When I speak to my children about the many, many senseless acts of violence and cowardice and malice we’ve lately experienced as both a nation and as a global community, my first instinct is to come from a place of fear. Honestly, I’m scared all the time right now. I used to tease my now-ex-husband for his vigilance – for his need to always sit with his back against the wall, looking out at the crowd, and for the way he automatically checked for exits and warily watched those who came and left in any social situation. I see now that his caution was born of a lifetime of violent experiences. And I’ve noticed that I’ve started doing the same thing. I recently took my kids to the movies at a theater, and as the lights dimmed, I leaned over and told my oldest, “If anything scary happens, the closest exit is down by the screen. You’re in charge of crawling with Sofia to the exit, unless someone comes from that place. If that happens, all of you kids get under the seats and I will stay in front of you. Don’t move and don’t make a sound.” He looked at me like I had three heads, but I wasn’t kidding. I wanted to at least have a plan. It’s a scary world right now, and somehow having a plan and uttering it aloud made it feel just a little safer. We are all connected.
Despite my initial instinct toward fear, though, in quieter times I talk to my kids about love. I talk to them about acceptance and about inclusion and about kindness. I talk to them about being the person that sees a need and fills it…that looks for opportunities to bridge gaps, not widen them. I hope my children will make a difference to one of “those kids.” Hell, my children ARE “those kids.” But maybe if we all take care of each other, one small act of kindness has the ability to change the trajectory of one of “those kid’s” path. I don’t know…maybe that’s idealistic and unrealistic. It probably is. But, here’s what I do know:
We cannot continue to combat fear with fear.

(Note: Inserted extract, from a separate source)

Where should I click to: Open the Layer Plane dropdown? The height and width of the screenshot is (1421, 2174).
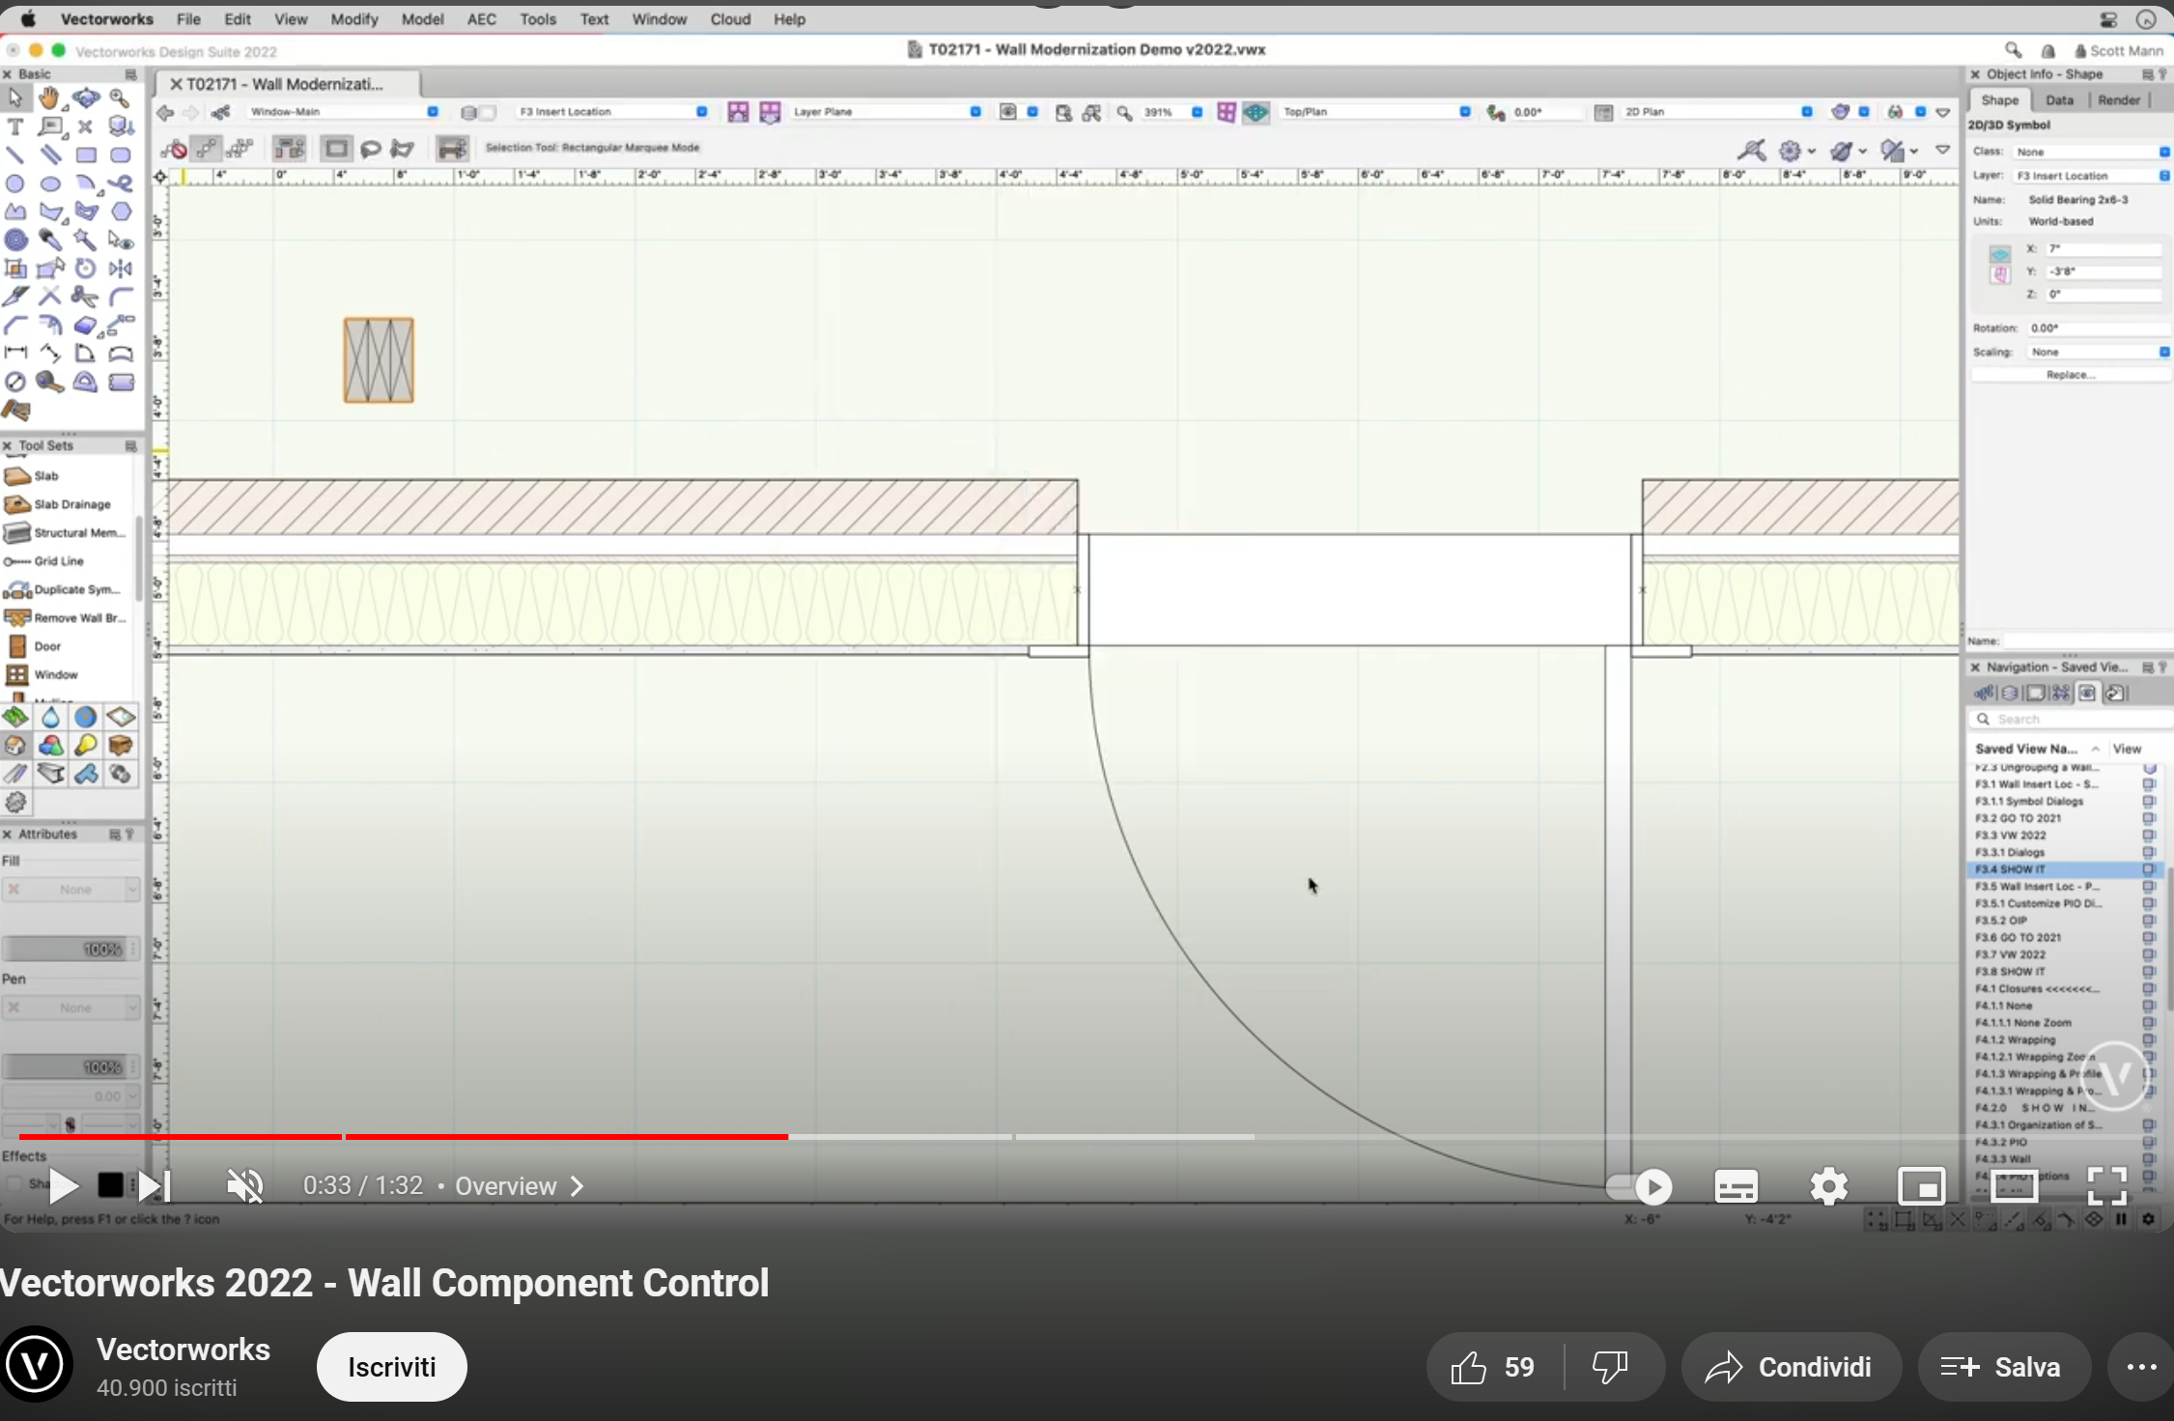point(974,111)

We cannot continue to combat violence with violence. We cannot continue to combat hate with hate. We are all connected and the vibrations we send out into the world come back to us. They come back to our children.
If, after you realized that the names of the San Bernardino shooters were Syed Rizwan Farook and Tashfeen Malik, you automatically drew conclusions about an entire group of people based on these two individuals, I would encourage you to examine your fear. We fear what we do not understand. We fear what we find different and “other.” We draw our circles around what we know and love, and leave those whose ways and languages and mannerisms and beliefs and behaviors we don’t understand on the outside looking in. It’s natural to do this. But is it right? And will it make things better? We are all connected.
My thoughts and prayers are with all of the victims of the many recent tragedies. And when I sit quietly and ponder, my heart hurts for the victims of the Planned Parenthood attack and the people killed by terrorists in Paris and the victims in Beirut. But, I also mourn for Syed Rizwan Farook and Tashfeen Malik’s 6 month old baby girl who is now an orphan. I hope she is protected in her innocence, and that she is met with love and acceptance and kindness. Hate is taught. Fear is learned. I’ve said it before and I’ll say it again, love is always the answer. We are all connected.